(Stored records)
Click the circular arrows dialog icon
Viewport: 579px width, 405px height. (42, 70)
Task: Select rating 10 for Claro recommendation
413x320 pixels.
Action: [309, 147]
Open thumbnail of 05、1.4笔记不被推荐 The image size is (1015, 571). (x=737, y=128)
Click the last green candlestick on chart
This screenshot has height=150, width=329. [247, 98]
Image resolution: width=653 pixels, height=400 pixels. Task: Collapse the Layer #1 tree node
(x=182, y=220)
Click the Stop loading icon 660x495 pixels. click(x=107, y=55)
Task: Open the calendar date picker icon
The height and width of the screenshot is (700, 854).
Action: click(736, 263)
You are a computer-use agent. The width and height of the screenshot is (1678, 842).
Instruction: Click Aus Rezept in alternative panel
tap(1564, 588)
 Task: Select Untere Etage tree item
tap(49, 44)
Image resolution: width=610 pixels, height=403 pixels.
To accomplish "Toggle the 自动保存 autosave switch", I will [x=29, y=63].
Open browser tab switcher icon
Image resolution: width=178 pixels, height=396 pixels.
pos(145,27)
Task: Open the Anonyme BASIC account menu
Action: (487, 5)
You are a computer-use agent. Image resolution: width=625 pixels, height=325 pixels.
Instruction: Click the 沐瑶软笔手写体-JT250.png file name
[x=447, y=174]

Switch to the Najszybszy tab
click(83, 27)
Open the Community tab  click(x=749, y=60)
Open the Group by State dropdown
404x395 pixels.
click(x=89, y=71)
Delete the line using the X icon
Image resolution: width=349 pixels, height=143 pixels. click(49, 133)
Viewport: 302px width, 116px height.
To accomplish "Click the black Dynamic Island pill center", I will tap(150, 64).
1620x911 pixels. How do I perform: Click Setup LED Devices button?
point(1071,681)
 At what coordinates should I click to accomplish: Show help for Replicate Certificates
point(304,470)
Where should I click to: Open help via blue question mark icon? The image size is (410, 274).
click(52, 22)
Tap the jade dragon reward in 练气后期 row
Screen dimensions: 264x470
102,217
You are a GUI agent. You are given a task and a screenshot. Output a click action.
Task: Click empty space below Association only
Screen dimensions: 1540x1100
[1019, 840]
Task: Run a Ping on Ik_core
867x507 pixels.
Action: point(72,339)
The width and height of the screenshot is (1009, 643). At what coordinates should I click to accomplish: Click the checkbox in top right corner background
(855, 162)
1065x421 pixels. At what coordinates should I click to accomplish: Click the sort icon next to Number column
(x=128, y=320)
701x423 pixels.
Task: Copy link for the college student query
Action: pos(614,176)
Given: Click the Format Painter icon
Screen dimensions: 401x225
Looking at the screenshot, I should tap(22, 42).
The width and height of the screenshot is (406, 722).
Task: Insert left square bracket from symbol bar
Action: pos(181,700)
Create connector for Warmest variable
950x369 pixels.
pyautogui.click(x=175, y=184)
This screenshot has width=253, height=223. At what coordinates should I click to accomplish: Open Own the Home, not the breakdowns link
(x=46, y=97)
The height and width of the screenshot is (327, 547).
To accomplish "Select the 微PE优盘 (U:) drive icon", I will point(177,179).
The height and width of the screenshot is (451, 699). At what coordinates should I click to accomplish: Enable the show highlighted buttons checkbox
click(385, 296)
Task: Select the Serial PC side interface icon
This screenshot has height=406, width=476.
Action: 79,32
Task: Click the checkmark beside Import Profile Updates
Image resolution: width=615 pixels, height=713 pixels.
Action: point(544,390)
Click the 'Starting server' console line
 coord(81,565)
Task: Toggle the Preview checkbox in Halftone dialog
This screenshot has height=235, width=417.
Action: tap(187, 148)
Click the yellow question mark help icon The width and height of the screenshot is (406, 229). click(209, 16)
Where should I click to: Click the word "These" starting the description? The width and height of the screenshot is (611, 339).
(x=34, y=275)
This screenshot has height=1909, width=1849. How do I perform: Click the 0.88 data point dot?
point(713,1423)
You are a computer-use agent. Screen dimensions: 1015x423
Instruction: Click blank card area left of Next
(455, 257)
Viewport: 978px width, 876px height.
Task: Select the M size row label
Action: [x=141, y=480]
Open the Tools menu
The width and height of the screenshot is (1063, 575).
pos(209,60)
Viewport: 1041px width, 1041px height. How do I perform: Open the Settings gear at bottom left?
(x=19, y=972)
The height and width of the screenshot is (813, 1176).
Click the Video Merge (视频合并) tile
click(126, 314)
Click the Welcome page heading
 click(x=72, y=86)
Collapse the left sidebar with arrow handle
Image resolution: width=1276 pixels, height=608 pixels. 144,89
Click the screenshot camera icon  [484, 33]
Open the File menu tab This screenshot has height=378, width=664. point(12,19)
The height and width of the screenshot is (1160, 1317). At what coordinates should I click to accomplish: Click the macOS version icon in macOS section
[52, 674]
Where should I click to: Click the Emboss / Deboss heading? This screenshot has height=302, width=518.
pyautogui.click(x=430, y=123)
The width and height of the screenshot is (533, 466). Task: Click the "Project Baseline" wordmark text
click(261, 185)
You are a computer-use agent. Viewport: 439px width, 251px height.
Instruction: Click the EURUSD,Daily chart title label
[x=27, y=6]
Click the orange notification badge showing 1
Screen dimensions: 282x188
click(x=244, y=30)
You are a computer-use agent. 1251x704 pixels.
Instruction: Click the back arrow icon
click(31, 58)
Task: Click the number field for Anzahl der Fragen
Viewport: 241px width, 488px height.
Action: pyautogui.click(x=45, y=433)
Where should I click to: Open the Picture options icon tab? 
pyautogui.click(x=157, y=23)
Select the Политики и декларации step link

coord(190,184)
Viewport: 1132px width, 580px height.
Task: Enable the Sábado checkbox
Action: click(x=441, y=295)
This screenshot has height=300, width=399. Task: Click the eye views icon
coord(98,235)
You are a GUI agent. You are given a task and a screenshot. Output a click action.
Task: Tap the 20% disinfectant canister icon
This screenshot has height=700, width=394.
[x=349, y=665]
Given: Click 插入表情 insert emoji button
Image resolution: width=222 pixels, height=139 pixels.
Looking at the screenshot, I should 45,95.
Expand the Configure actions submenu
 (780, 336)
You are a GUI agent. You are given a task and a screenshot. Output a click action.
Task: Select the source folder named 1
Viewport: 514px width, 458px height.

§ WHAT YOU HAVE TO DO
Give back the complete data exactly as supplied.

§ SOLUTION FOR THIS TASK
Click the circular arrows dialog icon
Viewport: 579px width, 405px height. (42, 70)
Task: Select rating 10 for Claro recommendation
413x320 pixels.
Action: [309, 147]
Open thumbnail of 05、1.4笔记不被推荐 The image size is (1015, 571). (x=737, y=128)
Click the last green candlestick on chart
This screenshot has height=150, width=329. [247, 98]
Image resolution: width=653 pixels, height=400 pixels. Task: Collapse the Layer #1 tree node
(x=182, y=220)
Click the Stop loading icon 660x495 pixels. click(x=107, y=55)
Task: Open the calendar date picker icon
The height and width of the screenshot is (700, 854).
Action: click(736, 263)
You are a computer-use agent. The width and height of the screenshot is (1678, 842).
Instruction: Click Aus Rezept in alternative panel
tap(1564, 588)
 Task: Select Untere Etage tree item
tap(49, 44)
Image resolution: width=610 pixels, height=403 pixels.
To accomplish "Toggle the 自动保存 autosave switch", I will [x=29, y=63].
Open browser tab switcher icon
Image resolution: width=178 pixels, height=396 pixels.
pos(145,27)
Task: Open the Anonyme BASIC account menu
Action: (487, 5)
You are a computer-use agent. Image resolution: width=625 pixels, height=325 pixels.
Instruction: Click the 沐瑶软笔手写体-JT250.png file name
[x=447, y=174]

Switch to the Najszybszy tab
click(83, 27)
Open the Community tab  click(x=749, y=60)
Open the Group by State dropdown
404x395 pixels.
click(x=89, y=71)
Delete the line using the X icon
Image resolution: width=349 pixels, height=143 pixels. click(49, 133)
Viewport: 302px width, 116px height.
To accomplish "Click the black Dynamic Island pill center", I will tap(150, 64).
1620x911 pixels. How do I perform: Click Setup LED Devices button?
point(1071,681)
 At what coordinates should I click to accomplish: Show help for Replicate Certificates
point(304,470)
Where should I click to: Open help via blue question mark icon? The image size is (410, 274).
click(52, 22)
Tap the jade dragon reward in 练气后期 row
Screen dimensions: 264x470
102,217
You are a GUI agent. You are given a task and a screenshot. Output a click action.
Task: Click empty space below Association only
Screen dimensions: 1540x1100
[1019, 840]
Task: Run a Ping on Ik_core
867x507 pixels.
Action: point(72,339)
The width and height of the screenshot is (1009, 643). At what coordinates should I click to accomplish: Click the checkbox in top right corner background
(855, 162)
1065x421 pixels. At what coordinates should I click to accomplish: Click the sort icon next to Number column
(x=128, y=320)
701x423 pixels.
Task: Copy link for the college student query
Action: pos(614,176)
Given: Click the Format Painter icon
Screen dimensions: 401x225
Looking at the screenshot, I should tap(22, 42).
The width and height of the screenshot is (406, 722).
Task: Insert left square bracket from symbol bar
Action: pos(181,700)
Create connector for Warmest variable
950x369 pixels.
pyautogui.click(x=175, y=184)
This screenshot has width=253, height=223. At what coordinates should I click to accomplish: Open Own the Home, not the breakdowns link
(x=46, y=97)
The height and width of the screenshot is (327, 547).
To accomplish "Select the 微PE优盘 (U:) drive icon", I will point(177,179).
The height and width of the screenshot is (451, 699). At what coordinates should I click to accomplish: Enable the show highlighted buttons checkbox
click(385, 296)
Task: Select the Serial PC side interface icon
This screenshot has height=406, width=476.
Action: 79,32
Task: Click the checkmark beside Import Profile Updates
Image resolution: width=615 pixels, height=713 pixels.
Action: point(544,390)
Click the 'Starting server' console line
 coord(81,565)
Task: Toggle the Preview checkbox in Halftone dialog
This screenshot has height=235, width=417.
Action: tap(187, 148)
Click the yellow question mark help icon The width and height of the screenshot is (406, 229). click(209, 16)
Where should I click to: Click the word "These" starting the description? The width and height of the screenshot is (611, 339).
(x=34, y=275)
This screenshot has height=1909, width=1849. How do I perform: Click the 0.88 data point dot?
point(713,1423)
You are a computer-use agent. Screen dimensions: 1015x423
Instruction: Click blank card area left of Next
(455, 257)
Viewport: 978px width, 876px height.
Task: Select the M size row label
Action: [x=141, y=480]
Open the Tools menu
The width and height of the screenshot is (1063, 575).
pos(209,60)
Viewport: 1041px width, 1041px height. How do I perform: Open the Settings gear at bottom left?
(x=19, y=972)
The height and width of the screenshot is (813, 1176).
Click the Video Merge (视频合并) tile
click(126, 314)
Click the Welcome page heading
 click(x=72, y=86)
Collapse the left sidebar with arrow handle
Image resolution: width=1276 pixels, height=608 pixels. 144,89
Click the screenshot camera icon  [484, 33]
Open the File menu tab This screenshot has height=378, width=664. point(12,19)
The height and width of the screenshot is (1160, 1317). At what coordinates should I click to accomplish: Click the macOS version icon in macOS section
[52, 674]
Where should I click to: Click the Emboss / Deboss heading? This screenshot has height=302, width=518.
pyautogui.click(x=430, y=123)
The width and height of the screenshot is (533, 466). Task: Click the "Project Baseline" wordmark text
click(261, 185)
You are a computer-use agent. Viewport: 439px width, 251px height.
Instruction: Click the EURUSD,Daily chart title label
[x=27, y=6]
Click the orange notification badge showing 1
Screen dimensions: 282x188
click(x=244, y=30)
You are a computer-use agent. 1251x704 pixels.
Instruction: Click the back arrow icon
click(31, 58)
Task: Click the number field for Anzahl der Fragen
Viewport: 241px width, 488px height.
Action: pyautogui.click(x=45, y=433)
Where should I click to: Open the Picture options icon tab? 
pyautogui.click(x=157, y=23)
Select the Политики и декларации step link

coord(190,184)
Viewport: 1132px width, 580px height.
Task: Enable the Sábado checkbox
Action: click(x=441, y=295)
This screenshot has height=300, width=399. Task: Click the eye views icon
coord(98,235)
You are a GUI agent. You are given a task and a screenshot. Output a click action.
Task: Tap the 20% disinfectant canister icon
This screenshot has height=700, width=394.
[x=349, y=665]
Given: Click 插入表情 insert emoji button
Image resolution: width=222 pixels, height=139 pixels.
Looking at the screenshot, I should 45,95.
Expand the Configure actions submenu
 (780, 336)
You are a GUI agent. You are given a task and a screenshot. Output a click action.
Task: Select the source folder named 1
Viewport: 514px width, 458px height.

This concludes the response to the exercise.